Cuando llegó mi turno, entregué los papeles con la convicción de que la carpeta marrón disculpaba cualquier defecto. Del otro lado, la mujer apenas notó mi presencia. De inmediato procedió a tocar esa sinfonía solemne de teclear secretarialmente. En una parecilla contigua vi pegadas dos fotos de Chávez. En una aparecía juvenil, un retrato quizá de su época de soldado, con mirada risueña, nada que entreviera liderazgo, revolución ni mucho menos, Miraflores. Un Chávez tan joven como cualquier otro y de aspecto soñador.  

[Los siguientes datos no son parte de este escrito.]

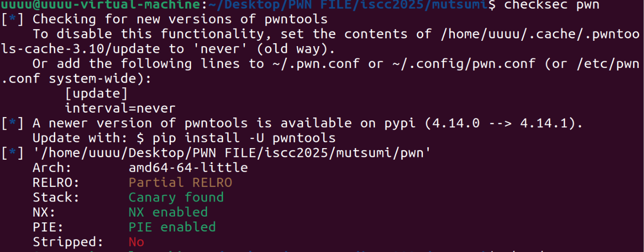
Task: Click the "Stripped:" field label
Action: pos(68,242)
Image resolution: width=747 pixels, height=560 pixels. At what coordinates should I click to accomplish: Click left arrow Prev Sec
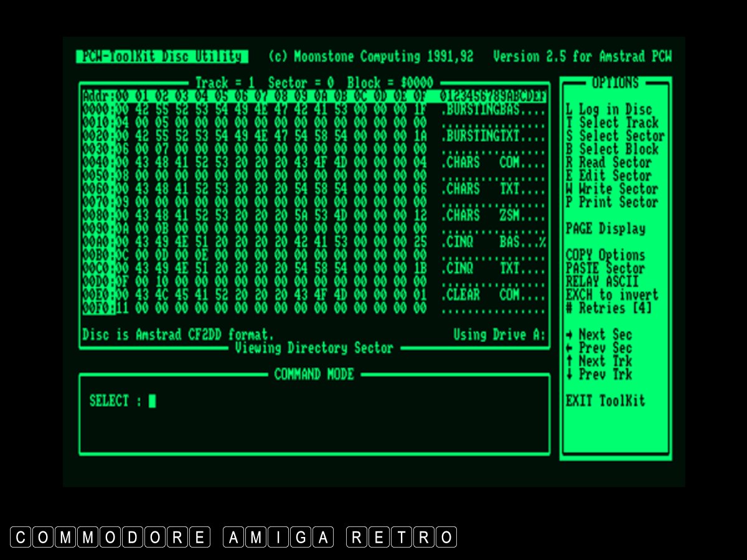pyautogui.click(x=599, y=348)
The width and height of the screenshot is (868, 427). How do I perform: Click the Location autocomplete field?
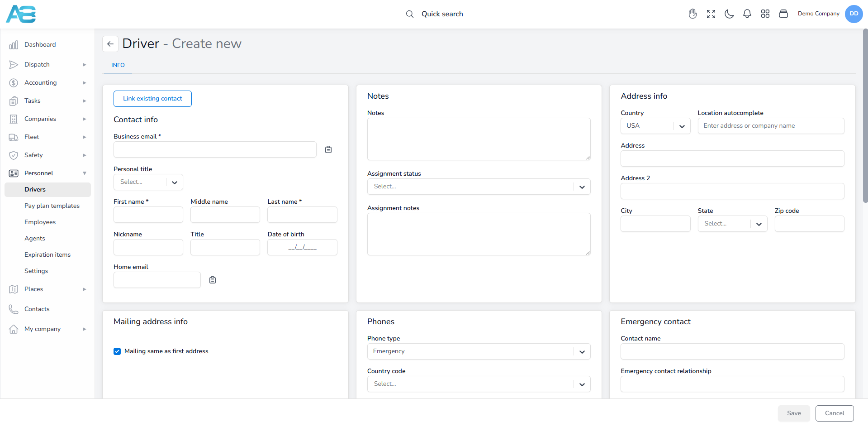pyautogui.click(x=771, y=126)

La otra imagen, por el contrario, se trataba de una foto de él rodeado de sus militares y funcionarios una vez que regresaba a la presidencia luego del 11 de abril. Su rostro complacido, al igual que el de sus acompañantes, formaba un ensamble con la actitud regodeante que mantenía. Con detalle, se notaba también un cierto dejo de miedo o preocupación. Dos retratos antitéticos si se quiere, pero que apuntaban al culto a él: a Chávez. Y ahí desde la retaguardia vigilaban.

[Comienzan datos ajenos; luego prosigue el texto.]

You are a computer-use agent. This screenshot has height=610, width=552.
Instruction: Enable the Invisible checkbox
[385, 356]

La ciudadanía tiene su sentido se supervivencia en estos casos. Antes las preguntas de quien me atendía, respondí con una carga doble de cortesía porque la mínima muestra de antipatía podía significar que una arruguita en algún papel fuese suficiente motivo de devolución.  
Una mujer, alta, de cabello amarillo, aspecto refinado y que lucía como la supervisora se acercó. Afectuosamente saludó a su compañera y se sentó a conversar. Lo primero que le dijo fue: «ves a aquel muchacho, ese es mi sobrino» Seguidamente, remató con un guiño. La sinfonía de teclado se detuvo, la otra viró hacía las sillas de espera, bajó los lentes y asintió.
Las dos continuaron conversando. Sus palabras trascendían la barrera de vidrio que nos separaba, por lo tanto pude escucharlas. «Yo no sé que voy a hacer, el colegio de los hijos lo aumentaron», expuso preocupada la de cabello plomizo. «Mucha gente va a ir a los colegios públicos» pronosticó un tanto desanimada la supervisora. «Si, esto es inaguantable». La otra comentó ciertos sucesos y justo con el último clic, quien me atendía solo sentenció, casi murmurando: «la cosa esta grave». Hubo un silencio, nada alentador. Allí al lado, Chávez miraba jubiloso, las compañeras conversaban animadas y el sobrino esperaba un beneficio.
Aquel había sido el primer paso, ahora me enfilaba a otra cola en la planta baja.